New England Journal of Medicine , treatment of fetuses with rare genetic disorders beginning 'in the mother's womb' changed their postnatal condition. It is reported to have been successful in keeping better.

In Utero Enzyme-Replacement Therapy for Infantile-Onset Pompe's Disease | NEJM Moa2200587

In a first, doctors treat fatal genetic disease before birth | AP News

In a 1st, child treated for rare, often-fatal disorder while still in the womb | Live Science

Mr. and Mrs. Sobia Qureshi and Zahid Bashir, who live in Ontario, Canada, have a 25% chance of inheriting a genetic disease called Pompe disease to their children due to the latent gene mutations they have. Pompe disease is a disease in which glycogen accumulates in muscle cells due to a lack of the enzyme necessary to break down glycogen in the cells.

The later the onset of Pompe disease, the less severe it is, but when it develops in infancy, symptoms such as muscle weakness, eating disorders, heart enlargement, and respiratory failure appear, and most die within the first year of life. In recent years, even patients with infantile Pompe disease have been able to save their lives by starting treatment with the necessary enzymes before or immediately after the onset of symptoms. cannot, which can lead to muscle weakness and respiratory problems.

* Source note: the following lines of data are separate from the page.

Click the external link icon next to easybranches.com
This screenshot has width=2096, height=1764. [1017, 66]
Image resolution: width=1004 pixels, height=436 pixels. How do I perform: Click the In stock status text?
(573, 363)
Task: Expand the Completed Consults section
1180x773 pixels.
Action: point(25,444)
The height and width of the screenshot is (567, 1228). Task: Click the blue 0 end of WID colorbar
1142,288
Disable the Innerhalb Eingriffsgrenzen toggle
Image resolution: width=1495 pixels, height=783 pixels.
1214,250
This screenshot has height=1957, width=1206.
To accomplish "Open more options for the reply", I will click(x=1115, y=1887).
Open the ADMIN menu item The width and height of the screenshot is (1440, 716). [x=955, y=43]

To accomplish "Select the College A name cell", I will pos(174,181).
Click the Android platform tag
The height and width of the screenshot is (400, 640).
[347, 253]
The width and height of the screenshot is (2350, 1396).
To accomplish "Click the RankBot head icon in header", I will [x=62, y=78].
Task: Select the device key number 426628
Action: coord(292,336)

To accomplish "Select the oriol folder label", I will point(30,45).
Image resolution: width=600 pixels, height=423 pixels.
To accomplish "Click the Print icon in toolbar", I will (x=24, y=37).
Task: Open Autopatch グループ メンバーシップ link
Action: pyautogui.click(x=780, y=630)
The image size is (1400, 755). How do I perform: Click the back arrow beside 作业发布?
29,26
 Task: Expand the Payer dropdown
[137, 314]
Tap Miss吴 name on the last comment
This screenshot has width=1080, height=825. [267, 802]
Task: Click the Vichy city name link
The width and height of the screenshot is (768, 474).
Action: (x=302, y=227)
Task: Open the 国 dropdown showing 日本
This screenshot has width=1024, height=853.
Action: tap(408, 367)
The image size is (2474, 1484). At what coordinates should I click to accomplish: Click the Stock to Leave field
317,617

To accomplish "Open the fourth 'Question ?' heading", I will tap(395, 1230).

One day in late 2020, a prenatal diagnosis revealed that the baby in Qureshi's womb had Pompe disease. The couple had already lost two children to Pompe disease, and Mr. Qureshi recalls his feelings at the time, ``It was really, really scary.''

Such a couple introduced me to a clinical trial of `` a method for treating a fetus with Pompe disease before birth '' developed by Dr. Tippi McKenzie, a pediatrician at the University of California, San Francisco. Because the couple could not go to the University of California, San Francisco due to the pandemic, the Ottawa Hospital in Canada and the Eastern Ontario Children's Hospital were instructed to treat the fetus.

In the treatment, an enzyme used to treat Pompe disease was injected into a vein in the

umbilical cord that connects Qureshi's mother and fetus. Treatment began around the 24th week of pregnancy, and it seems that a total of 6 enzyme injections were performed every other week until birth.

Qureshi's baby was eventually born without enlarged heart muscle and weakness, common symptoms of Pompe disease. The baby, named Isla, needs to be given weekly enzyme injections that take 5 to 6 hours once after birth, but as of November 2022, 1 year and 4 months after birth, symptoms of Pompe disease can be seen. He said he didn't.

Karen von Kee vong, of the Ottawa hospital who treated and delivered Isla, said, 'There is a glimmer of hope that we can treat Pompe lesions in utero instead of waiting for them to take hold. I have,' he commented.